▸ **ÜBUNGSTEXT**
------

Binzen Abendmusik in der Kirche begeistert

Tonio Paßlick
In der Laurentiuskirche musizierten der Kirchenchor Binzen und das hochkarätig besetzte adhoc-Orchester unter der Leitung von Brigitte Schnabel. Foto: Tonio Paßlick

Besucherstrom nach zwei Jahren Pause

Es hätte das 50-jährige Jubiläum der Binzener Abendmusiken nach Epiphanias werden können – wenn die Pandemie nicht ein zweijähriges Loch in die Tradition gerissen hätte. So bewies die voll besetzte Laurentiuskirche am Samstag und Sonntag, mit welcher Sehnsucht die Fortsetzung dieser beliebten Reihe erwartet wurde.

Von Tonio Paßlick

Binzen. Dirigentin Brigitte Schnabel hatte mit Auszügen aus Kantaten von Johann Sebastian Bach, Antonio Vivaldi und Felix Mendelssohn-Bartholdy sowie der einleitenden „Kleinen Orgelsolomesse“ von Joseph Haydn ein vielschichtiges, dramatisch leuchtendes und bewegendes Programm für die 48. Auflage mit dem Binzener Kirchenchor und einem adhoc-Orchester vorbereitet.

------

▸ **ANGEZEIGTE DATEN**

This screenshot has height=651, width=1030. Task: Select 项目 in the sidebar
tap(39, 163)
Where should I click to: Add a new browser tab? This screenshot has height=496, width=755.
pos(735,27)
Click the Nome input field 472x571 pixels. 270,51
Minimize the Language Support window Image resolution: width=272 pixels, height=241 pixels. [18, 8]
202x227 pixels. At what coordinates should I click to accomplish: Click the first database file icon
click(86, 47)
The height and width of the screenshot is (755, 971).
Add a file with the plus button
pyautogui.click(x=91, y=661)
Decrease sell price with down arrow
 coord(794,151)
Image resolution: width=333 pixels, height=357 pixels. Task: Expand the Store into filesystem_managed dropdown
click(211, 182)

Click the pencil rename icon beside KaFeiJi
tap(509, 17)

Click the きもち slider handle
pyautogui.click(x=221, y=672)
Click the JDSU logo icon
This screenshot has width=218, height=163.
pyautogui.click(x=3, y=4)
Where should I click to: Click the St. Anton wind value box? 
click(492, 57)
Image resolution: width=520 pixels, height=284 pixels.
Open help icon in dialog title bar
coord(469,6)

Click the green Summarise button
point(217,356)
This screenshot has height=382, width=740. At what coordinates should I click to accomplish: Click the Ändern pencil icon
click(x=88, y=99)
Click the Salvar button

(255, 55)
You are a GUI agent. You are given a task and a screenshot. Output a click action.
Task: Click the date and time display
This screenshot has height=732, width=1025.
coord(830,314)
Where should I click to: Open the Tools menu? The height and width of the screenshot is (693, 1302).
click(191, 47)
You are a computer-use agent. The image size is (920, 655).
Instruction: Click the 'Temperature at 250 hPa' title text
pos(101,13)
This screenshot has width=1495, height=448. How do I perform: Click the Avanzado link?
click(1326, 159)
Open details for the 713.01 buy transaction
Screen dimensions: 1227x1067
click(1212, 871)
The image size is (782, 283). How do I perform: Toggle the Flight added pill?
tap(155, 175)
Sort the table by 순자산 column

------

▸ **AUFGABE 1**
Gib im Übungstext alles von „Besucherstrom nach zwei“ bis hinunter zu „Reihe erwartet wurde.“ wieder und tausche dabei „Pandemie“ gegen „Coronakrise“ aus.
▸ **AUFGABE 2**
Die wievielte Auflage der Abendmusik hatte Brigitte Schnabel laut Übungstext vorbereitet?
▸ **AUFGABE 3**
Erkläre anhand des Übungstextes, warum die Abendmusik nicht zum 50-jährigen Jubiläum wurde.
Die Zeilen werden zur Bearbeitung nicht gebraucht.

▸ **LÖSUNG 1**
Besucherstrom nach zwei Jahren Pause

Es hätte das 50-jährige Jubiläum der Binzener Abendmusiken nach Epiphanias werden können – wenn die Coronakrise nicht ein zweijähriges Loch in die Tradition gerissen hätte. So bewies die voll besetzte Laurentiuskirche am Samstag und Sonntag, mit welcher Sehnsucht die Fortsetzung dieser beliebten Reihe erwartet wurde.

▸ **LÖSUNG 2**
Die 48. Auflage.

▸ **LÖSUNG 3**
Die Pandemie hatte ein zweijähriges Loch in die Tradition der Binzener Abendmusiken gerissen. Ohne diese Pause hätte es das 50-jährige Jubiläum nach Epiphanias werden können.